┏━━

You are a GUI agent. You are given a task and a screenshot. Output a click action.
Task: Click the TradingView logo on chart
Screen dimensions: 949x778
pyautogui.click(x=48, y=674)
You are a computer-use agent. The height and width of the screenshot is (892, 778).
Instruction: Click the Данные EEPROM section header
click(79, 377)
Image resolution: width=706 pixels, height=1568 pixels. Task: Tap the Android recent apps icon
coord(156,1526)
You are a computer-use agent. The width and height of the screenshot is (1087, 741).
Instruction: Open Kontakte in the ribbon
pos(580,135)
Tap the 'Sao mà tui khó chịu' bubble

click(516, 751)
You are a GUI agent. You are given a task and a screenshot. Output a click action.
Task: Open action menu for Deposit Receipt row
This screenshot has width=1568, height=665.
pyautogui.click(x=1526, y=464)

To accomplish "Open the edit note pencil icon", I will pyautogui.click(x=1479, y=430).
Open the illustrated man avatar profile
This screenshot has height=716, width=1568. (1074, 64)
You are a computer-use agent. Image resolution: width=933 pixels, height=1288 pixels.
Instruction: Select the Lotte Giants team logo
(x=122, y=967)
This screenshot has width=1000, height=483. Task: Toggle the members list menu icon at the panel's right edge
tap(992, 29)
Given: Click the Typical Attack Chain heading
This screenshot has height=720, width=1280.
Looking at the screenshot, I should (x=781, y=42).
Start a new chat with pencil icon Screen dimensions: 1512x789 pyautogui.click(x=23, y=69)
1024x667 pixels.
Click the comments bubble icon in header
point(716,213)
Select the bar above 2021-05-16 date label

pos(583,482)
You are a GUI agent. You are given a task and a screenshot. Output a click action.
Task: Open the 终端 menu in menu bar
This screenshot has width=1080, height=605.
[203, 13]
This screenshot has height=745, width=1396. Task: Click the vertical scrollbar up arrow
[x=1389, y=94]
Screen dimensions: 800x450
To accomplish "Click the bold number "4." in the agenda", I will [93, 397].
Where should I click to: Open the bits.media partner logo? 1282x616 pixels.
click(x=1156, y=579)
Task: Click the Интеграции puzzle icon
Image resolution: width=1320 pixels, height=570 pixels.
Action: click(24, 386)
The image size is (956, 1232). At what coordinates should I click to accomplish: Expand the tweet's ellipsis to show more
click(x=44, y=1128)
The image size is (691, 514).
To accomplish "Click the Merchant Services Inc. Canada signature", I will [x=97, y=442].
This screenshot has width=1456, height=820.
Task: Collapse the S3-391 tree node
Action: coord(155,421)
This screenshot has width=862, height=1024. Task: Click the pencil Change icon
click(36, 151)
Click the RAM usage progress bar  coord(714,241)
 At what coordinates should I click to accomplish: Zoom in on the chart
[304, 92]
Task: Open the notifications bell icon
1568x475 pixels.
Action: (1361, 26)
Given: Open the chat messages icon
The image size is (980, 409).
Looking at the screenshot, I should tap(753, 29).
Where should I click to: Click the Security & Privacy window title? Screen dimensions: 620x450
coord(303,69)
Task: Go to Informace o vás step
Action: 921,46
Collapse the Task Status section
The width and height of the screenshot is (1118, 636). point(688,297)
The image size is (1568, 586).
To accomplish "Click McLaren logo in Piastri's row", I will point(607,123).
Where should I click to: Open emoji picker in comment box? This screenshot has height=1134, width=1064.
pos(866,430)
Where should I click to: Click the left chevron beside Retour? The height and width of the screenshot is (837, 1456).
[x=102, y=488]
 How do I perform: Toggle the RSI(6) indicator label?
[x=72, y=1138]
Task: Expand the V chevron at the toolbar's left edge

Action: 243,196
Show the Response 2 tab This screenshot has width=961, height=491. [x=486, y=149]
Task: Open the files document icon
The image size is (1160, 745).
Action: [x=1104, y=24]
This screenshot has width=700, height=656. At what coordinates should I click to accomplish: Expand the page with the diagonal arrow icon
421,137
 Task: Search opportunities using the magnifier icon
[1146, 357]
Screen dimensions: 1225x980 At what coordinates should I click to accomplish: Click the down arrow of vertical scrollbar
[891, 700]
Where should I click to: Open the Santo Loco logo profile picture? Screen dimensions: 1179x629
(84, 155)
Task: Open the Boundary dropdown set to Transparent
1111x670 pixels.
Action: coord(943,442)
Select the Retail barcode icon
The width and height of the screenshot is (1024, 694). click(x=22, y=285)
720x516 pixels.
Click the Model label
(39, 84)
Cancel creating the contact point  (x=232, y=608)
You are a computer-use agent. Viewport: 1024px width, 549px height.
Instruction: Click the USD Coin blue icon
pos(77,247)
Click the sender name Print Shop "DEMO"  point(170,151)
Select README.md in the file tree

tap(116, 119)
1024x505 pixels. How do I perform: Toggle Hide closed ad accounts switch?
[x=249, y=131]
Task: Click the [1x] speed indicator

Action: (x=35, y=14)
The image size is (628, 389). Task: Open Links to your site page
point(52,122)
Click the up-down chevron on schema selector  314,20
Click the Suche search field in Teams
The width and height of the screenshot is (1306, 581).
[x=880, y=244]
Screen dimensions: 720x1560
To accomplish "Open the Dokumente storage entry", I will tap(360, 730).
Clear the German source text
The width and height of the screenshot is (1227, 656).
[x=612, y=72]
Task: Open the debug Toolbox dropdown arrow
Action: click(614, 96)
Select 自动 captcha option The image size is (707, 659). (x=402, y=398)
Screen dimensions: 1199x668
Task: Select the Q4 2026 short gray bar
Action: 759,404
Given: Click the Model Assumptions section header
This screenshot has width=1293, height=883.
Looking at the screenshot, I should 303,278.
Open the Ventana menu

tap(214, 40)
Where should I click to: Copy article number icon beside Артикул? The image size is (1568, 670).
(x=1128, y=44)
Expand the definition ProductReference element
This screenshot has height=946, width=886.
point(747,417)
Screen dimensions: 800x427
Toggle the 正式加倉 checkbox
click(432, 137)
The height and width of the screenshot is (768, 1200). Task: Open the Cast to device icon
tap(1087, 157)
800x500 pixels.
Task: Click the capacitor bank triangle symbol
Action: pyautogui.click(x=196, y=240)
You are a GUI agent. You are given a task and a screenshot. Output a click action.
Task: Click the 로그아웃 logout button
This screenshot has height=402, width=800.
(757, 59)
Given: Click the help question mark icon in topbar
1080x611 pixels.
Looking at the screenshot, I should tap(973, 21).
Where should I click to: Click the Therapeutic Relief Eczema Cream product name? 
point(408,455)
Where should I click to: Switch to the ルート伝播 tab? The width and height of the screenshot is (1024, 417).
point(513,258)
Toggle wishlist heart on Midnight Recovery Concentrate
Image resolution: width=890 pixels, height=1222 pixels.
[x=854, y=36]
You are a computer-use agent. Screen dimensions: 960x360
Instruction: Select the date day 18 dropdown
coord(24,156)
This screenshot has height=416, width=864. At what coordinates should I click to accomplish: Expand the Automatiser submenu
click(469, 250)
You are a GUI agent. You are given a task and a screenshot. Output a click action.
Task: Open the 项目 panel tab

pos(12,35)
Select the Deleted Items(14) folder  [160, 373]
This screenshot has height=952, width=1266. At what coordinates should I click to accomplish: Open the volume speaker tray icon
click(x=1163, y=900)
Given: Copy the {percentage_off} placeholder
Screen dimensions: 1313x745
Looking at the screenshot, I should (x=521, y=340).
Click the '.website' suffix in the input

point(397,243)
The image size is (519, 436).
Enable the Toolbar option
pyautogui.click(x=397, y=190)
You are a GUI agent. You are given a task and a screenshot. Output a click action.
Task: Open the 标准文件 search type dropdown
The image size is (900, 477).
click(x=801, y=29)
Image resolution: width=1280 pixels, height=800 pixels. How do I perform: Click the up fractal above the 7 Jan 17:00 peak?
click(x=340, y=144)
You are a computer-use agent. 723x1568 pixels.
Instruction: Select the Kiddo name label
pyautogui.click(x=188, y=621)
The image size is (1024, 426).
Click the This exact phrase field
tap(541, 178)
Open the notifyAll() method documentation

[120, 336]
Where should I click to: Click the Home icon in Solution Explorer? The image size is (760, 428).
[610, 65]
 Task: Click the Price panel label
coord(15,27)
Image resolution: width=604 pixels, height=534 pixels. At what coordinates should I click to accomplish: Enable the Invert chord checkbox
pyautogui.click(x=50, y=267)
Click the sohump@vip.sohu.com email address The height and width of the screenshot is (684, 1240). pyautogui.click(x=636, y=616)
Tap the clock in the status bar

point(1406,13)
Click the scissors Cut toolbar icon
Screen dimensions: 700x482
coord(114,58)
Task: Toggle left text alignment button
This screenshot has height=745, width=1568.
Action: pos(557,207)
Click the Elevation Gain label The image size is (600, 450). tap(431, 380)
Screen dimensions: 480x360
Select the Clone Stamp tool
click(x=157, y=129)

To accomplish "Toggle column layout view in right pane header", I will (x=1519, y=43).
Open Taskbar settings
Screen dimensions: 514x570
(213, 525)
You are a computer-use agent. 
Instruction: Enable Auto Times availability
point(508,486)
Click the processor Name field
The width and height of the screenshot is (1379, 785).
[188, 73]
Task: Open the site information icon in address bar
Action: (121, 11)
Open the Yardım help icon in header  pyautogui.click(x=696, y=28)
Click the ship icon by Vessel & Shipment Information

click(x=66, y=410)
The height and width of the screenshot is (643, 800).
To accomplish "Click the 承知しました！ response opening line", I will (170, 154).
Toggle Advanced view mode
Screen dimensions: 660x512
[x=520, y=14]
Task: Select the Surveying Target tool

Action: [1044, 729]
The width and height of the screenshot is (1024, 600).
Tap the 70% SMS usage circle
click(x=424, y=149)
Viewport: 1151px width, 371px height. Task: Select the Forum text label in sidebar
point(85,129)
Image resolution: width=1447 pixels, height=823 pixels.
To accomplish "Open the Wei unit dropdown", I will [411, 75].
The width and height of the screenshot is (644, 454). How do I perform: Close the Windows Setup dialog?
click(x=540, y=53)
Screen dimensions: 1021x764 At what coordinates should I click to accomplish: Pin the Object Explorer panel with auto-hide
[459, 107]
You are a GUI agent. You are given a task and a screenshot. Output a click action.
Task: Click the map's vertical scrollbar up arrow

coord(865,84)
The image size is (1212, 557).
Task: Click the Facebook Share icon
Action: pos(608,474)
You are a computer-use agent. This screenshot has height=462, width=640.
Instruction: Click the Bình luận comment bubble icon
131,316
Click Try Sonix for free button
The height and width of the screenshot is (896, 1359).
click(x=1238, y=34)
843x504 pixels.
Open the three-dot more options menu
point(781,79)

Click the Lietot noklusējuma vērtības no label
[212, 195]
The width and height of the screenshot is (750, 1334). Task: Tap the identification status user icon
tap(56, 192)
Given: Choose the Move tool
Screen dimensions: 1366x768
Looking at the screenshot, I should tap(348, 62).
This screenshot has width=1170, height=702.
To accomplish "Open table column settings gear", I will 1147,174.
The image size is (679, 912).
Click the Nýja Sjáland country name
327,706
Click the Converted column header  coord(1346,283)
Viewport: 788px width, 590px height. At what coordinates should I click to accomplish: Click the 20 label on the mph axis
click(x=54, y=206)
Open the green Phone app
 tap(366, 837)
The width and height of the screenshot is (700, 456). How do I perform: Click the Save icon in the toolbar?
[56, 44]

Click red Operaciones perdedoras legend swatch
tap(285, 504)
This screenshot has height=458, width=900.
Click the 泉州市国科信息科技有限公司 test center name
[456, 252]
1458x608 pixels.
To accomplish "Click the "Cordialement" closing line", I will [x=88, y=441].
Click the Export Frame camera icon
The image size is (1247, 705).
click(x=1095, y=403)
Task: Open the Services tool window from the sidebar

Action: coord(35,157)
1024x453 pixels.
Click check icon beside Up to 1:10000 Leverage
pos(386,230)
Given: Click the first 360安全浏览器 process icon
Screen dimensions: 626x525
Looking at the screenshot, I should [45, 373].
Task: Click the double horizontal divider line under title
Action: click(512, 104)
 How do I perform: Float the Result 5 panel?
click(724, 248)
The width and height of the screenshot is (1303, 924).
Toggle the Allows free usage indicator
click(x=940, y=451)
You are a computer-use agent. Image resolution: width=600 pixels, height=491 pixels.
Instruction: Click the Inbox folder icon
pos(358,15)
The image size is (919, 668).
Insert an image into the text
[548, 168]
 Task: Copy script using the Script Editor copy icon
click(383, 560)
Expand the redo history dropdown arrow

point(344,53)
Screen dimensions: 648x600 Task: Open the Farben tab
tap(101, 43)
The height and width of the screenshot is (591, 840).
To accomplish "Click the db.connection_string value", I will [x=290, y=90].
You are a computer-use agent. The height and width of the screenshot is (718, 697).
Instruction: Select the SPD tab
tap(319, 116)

┗━━

**WORK REQUEST**
Through the line that holds "is (892, 778).", repeat the material above exactly, starting at its first line.

**ANSWER TO THIS PROBLEM**
You are a GUI agent. You are given a task and a screenshot. Output a click action.
Task: Click the TradingView logo on chart
Screen dimensions: 949x778
pyautogui.click(x=48, y=674)
You are a computer-use agent. The height and width of the screenshot is (892, 778).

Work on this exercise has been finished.